[What you will do] Repeat, word for word and with nothing added, each line from the one containing "Click the CLIP_VISION_OUTPUT" to the final line of the data, keeping both ends. Pictures are not part of the copy.

[Excerpted records]
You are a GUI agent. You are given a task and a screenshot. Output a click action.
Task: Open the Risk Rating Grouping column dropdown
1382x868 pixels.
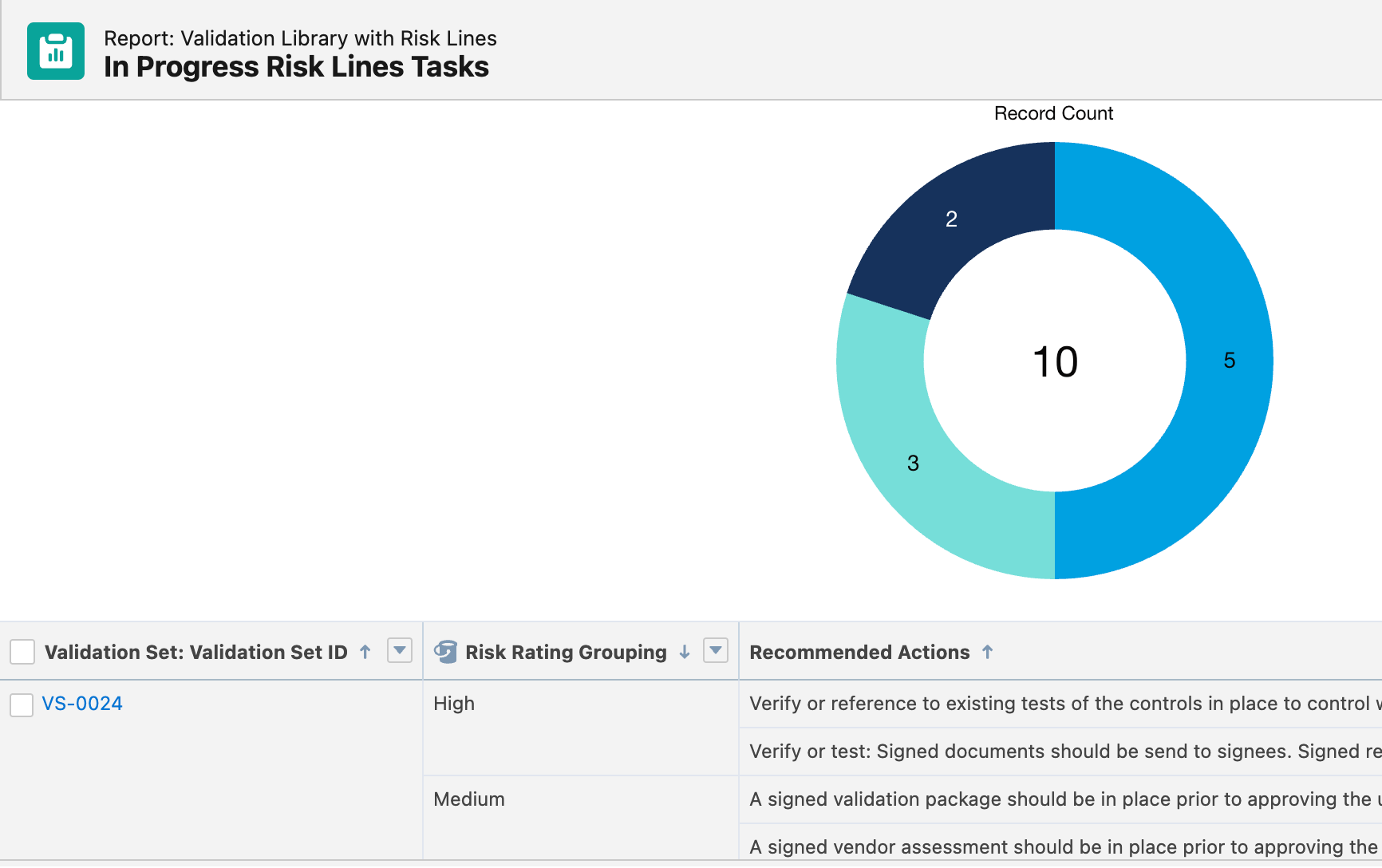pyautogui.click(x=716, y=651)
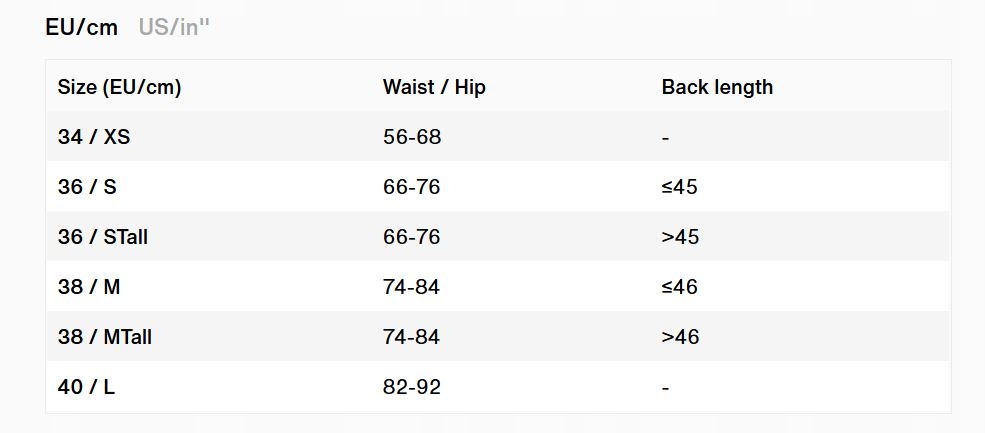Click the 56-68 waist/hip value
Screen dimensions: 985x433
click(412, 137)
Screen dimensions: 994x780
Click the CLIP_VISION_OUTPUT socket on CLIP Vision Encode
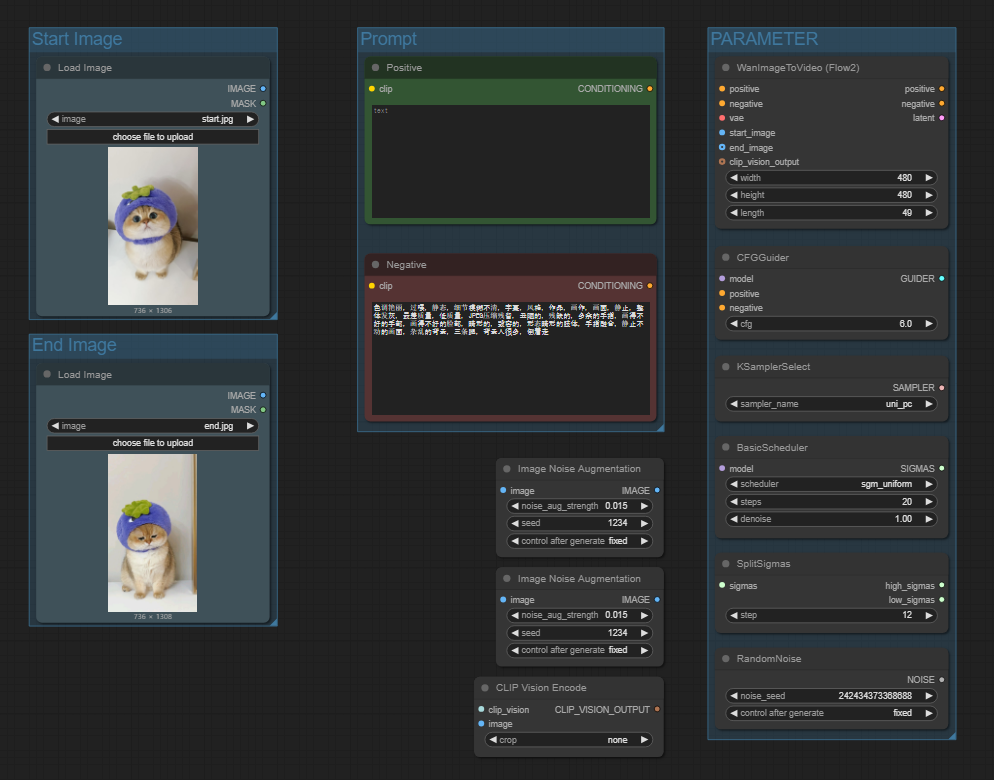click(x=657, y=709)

[Answer box]
Click the CLIP_VISION_OUTPUT socket on CLIP Vision Encode
click(x=657, y=709)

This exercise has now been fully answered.